The Gaza Strip is a mere 40 kilometres from the West Bank. To put into perspective how close they are to each other, that is less than a third of the distance that separates Abu Dhabi and Dubai. However, the Palestinian territories are so hermetically sealed by Israel that they seem worlds apart.
According to Israeli NGO Gisha, “whose goal is to protect the freedom of movement of Palestinians”, more than a quarter of the 1.8 million people living in Gaza have relatives in the West Bank.

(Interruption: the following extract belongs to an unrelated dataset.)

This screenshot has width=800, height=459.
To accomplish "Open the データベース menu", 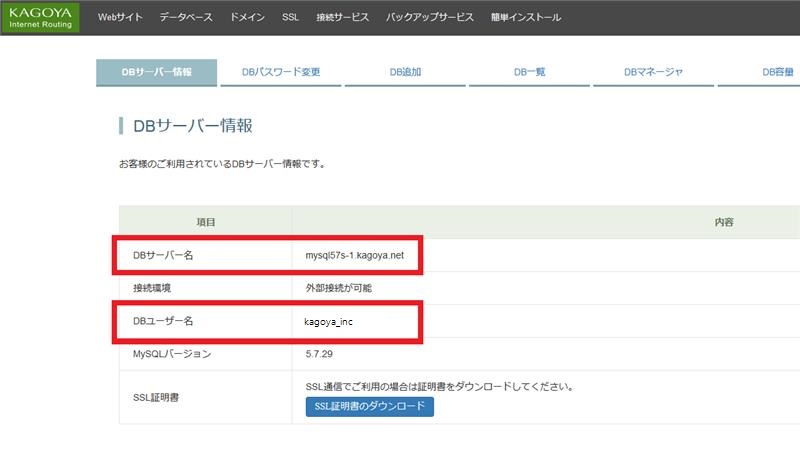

Israel’s restrictions mean they are unable to visit each other.
This violates the International Covenant on Civil and Political Rights, which states that an individual has the right to “liberty of movement and freedom to choose his residence”. It is also a violation of the 1993 Oslo Accords, in which Israel agreed to recognise Gaza and the West Bank as “a single territorial unit, whose integrity will be preserved”.
This geographical separation was created by Israel’s establishment in 1948, entrenched since its occupation of these territories in 1967, and greatly intensified in recent years. This is being done as a matter of policy, to enhance Israel’s ability to divide and rule the Palestinians. As tragic as this is, it is expected behaviour from an occupying power.

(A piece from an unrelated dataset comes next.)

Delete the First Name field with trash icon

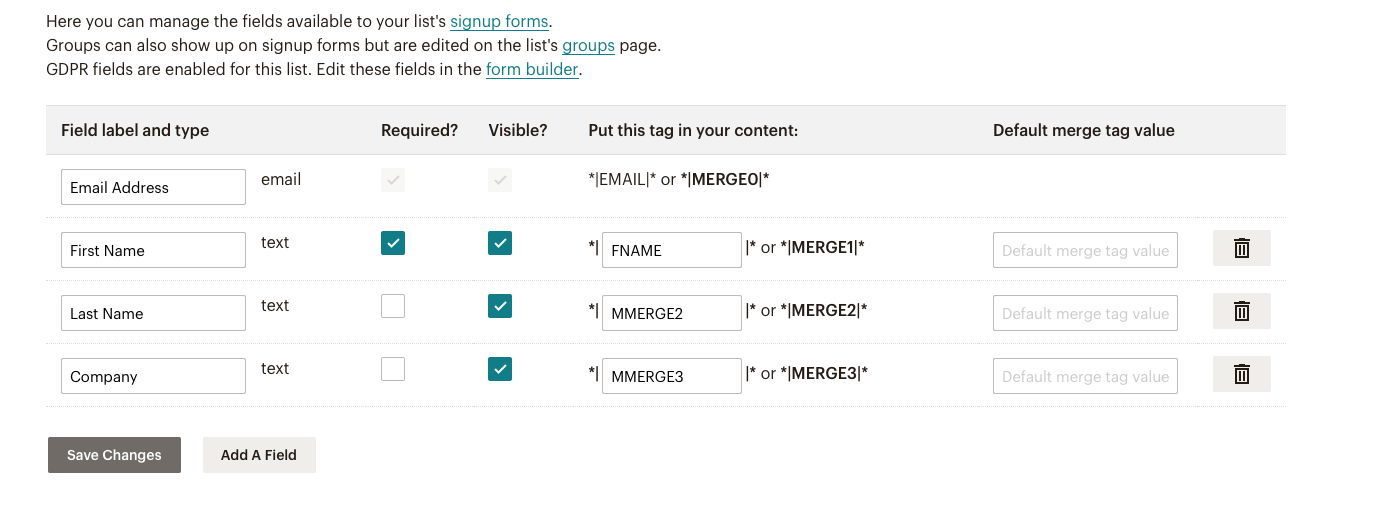(x=1241, y=248)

More troubling is the Palestinian factions’ own culpability in this regard.
And amid Israel’s ongoing onslaught against Gaza, even sympathisers of the Palestinian cause are inadvertently succumbing and contributing to this separation.
Open combat in 2007 between the dominant Palestinian factions, Hamas and Fatah, resulted in the former governing Gaza and the latter governing the West Bank. Since then, both have focused on consolidating their rule over their respective territories.
In often engaging in one-upmanship, and physical and verbal attacks against each other, Fatah and Hamas have placed party interests above those of the nation. While seeing themselves as the legitimate representative of the Palestinian people, they have contributed to its division.
Hopes raised by the national reconciliation deal earlier this year were quickly dashed. No sooner had a unity government been sworn in than Israel ran rampage in the West Bank and then Gaza, with the aim of destroying the reconciliation process.
Both Hamas and the Fatah-dominated Palestinian Authority have danced to Israel’s tune. They have traded accusations, acted independently rather than in unison, and threatened to scrap the reconciliation deal, which now exists in name only.
Gaza and the West Bank seem further apart than ever.
“At this point we’re giving solidarity with each other as separate entities in Palestine,” wrote Ramallah-based blogger Mariam Barghouti. “The fractions act as sovereign states.”
A worrying development in recent weeks has been expressions of solidarity with Gaza specifically, rather than with Palestine as a whole. Demonstrators worldwide hold banners such as “Hands off Gaza”. What about the rest of the occupied territories? Israel’s blockade of Gaza has created a discourse whereby even supporters of the Palestinian cause are starting to view it as a distinct entity, even if they do not mean to.
Many call for the lifting of the siege, without mentioning the wider necessity of ending the occupation and colonisation of Palestine. As if simply lifting the blockade would fulfil Gaza’s aspirations and rights, and as if Gazans would be happy to leave their compatriots in the West Bank and in refugee camps to their own fate.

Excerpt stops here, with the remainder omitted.